Her advice: "Obstacles are opportunities that don’t feel like opportunities when they arise, but that’s just exactly what they represent. I choose to use these opportunities to find something positive. I choose to breath. I choose to help others. What you choose is up to you."

Follow Yulady on Instagram @yulady.

Emily Nolan

Her story: "I’ve modeled at a size 0 and a size 16—I know that happiness doesn’t come from a size, it comes from within. I’ve lived with 10 years of eating disorders and obsessed over fad diets for as long as I could read the cover of a magazine. I’ve struggled with plastic surgery, body dysmorphic disorder, and a combination of issues, including energy deficiency, menstrual disturbances, and bone loss. I thought no one could love me just the way that I was. I’ve since created my site, My Kind of Life, and am the chief empowerment officer of the self-confidence-promoting nonprofit TOPLESS."

Her message: "What I learned is that changing my body didn’t help my self-confidence; it crushed it. With radical honesty, I surrendered and began sharing my tumultuous story, journeying through body-image setbacks and successes. I've decided I’d rather be happy at any size than morbidly unhappy while trying to look like a Photoshopped image of a supermodel."

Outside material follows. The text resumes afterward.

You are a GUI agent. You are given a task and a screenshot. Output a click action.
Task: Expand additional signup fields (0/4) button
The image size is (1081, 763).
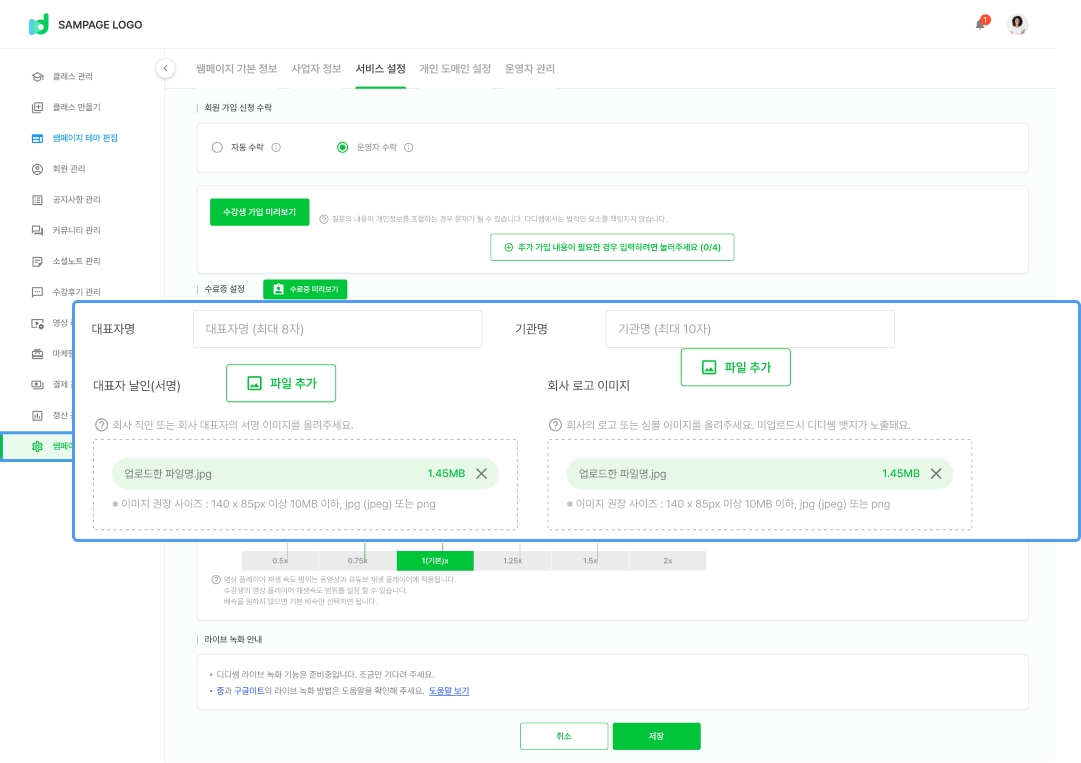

How yoga's helped her: "I started going to yoga when I was 18 in outpatient therapy for my eating disorder. Practicing in the studio was the first time I had ever experienced the feeling of universal acceptance for who I was, outside of my home, in my 18 years of life. My yoga studio offered me a community to feel supported and loved in, no matter my age, body type, or the fact that my pushup looked like the worm stuck in molasses."

Her advice: "I've been sixteen different sizes and felt unworthy at every one of them—until I allowed myself to feel great. There's no difference in being petite or plus-size; the difference I felt was when I allowed myself to feel loved just the way that I am. If you're deeply struggling with your body image, please seek counseling or reach out to me on My Kind of Life.

Follow Emily on Instagram @mykindoflife_em.

Jessamyn Stanley

Her story: "Like any overweight young person in America, I was teased mercilessly. This discrimination and prejudice led to body shame and depression for the vast majority of my childhood and young adulthood. However, discrimination from other people is merely child’s play to the evils of self-hate and self-prejudice, and the most challenging aspect of my practice has been letting go of preconceived ideas I’ve hatched about my body’s abilities."

Her message: "The entire Western health industry is dominated by glossy images of slender people, and it’s hard for healthy and curvy active people to find themselves in a sea of images specifically engineered to harvest body unhappiness. However, hurdles are often a catalyst for positive change—society’s definition of health and wellbeing is expanding every day, and it’s only because of increased visibility of healthy curvy people."

How yoga's helped her: "I think everyone has a mental roster of movements they assume are out of their body’s range—whether it’s due to height, weight class, or lingering childhood trauma. However, breaking down these highly personal boundaries is the most critical part of anyone’s practice, and it challenges me on a daily basis. It’s a constant motivator to seek satisfaction by exceeding my own expectations."

Her advice: "If you’re struggling with body-image issues, stop listening to other people—immediately. If you hear something about your body that makes you unhappy, ignore it and the person who said it. Anyone who says something negative about your body is simply projecting personal dissatisfaction from their own life. And if the person who says the meanest things about you can actually be found in your own reflection, ignore that person, too. You are beautiful, worthy, and unbelievably strong. The only person who can take that away is you."